He turned off the television, almost regretting having it on in the first place. So, good old Detective Netter has been put on the case. He stood for a moment, seething in his anger. This was not what he wanted. This would ruin everything. He threw the nearest thing to him, a tumbler still holding last night's whiskey. It busted against the wall and shattered into diamond-like shards, scattering across the worn hard wood floors, the barest hint of a whimper emitting from the house's other occupant. He stared at the remains of the glass and a smile formed. Perhaps things could be turned back into his favor after all and maybe he could have some fun along the way.

It was 11:00 at night and Detective Netter was finally leaving his office, officially giving up on the case for the day, when his cell phone rang. He fumbled with it for a moment, always struggling with the workings of his flip phone, before answering, "Netter."

"We've got another one. But there's something different. You really need to get out here and see this," the officer's voice cut off without so much as a goodbye. This one was definitely going to be different.

Netter arrived at the crime scene to carefully organized hustle and bustle. He was approached immediately by the officer that had called him. He was carrying an evidence bag containing a piece of paper.

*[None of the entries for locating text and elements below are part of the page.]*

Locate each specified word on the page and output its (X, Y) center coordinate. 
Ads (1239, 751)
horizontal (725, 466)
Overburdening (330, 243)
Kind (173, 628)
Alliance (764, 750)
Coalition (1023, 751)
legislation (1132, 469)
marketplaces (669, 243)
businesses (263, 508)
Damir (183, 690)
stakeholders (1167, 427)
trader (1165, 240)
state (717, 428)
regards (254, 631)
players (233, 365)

"You're never gonna believe this," the officer said as he handed the bag to the Detective.

Netter pulled out his reading glasses from within his coat pocket, he was needing them more and more these days, along with a small flashlight. He shook the bag once to straighten the paper out and began to read:

Detective Netter,

Please help. I know if anyone can stop him, it's you. I've been forced to do his work these last 11 months. Every blonde body you found, that was his work. He's brilliant and he's evaded capture so far, you know he's good. Please stop him before he kills again. It could end up being me next time.

Until then, I remain,

Miles, His Unfortunate Apprentice

"He's calling me out," Netter said, his voice calm, hardly betraying the shivers of anxiety that raced along his spine. He wasn't prepared for something like this, for the responsibility he now had to shoulder. Now it's up to him to solve the case, because anything else would be unacceptable. "You find anything else?"

The officer grimly shook his head. "Nope. As clean as ever. The letter was in her hand, probably placed there not long after she died. The ME places time of death around 12 hours ago."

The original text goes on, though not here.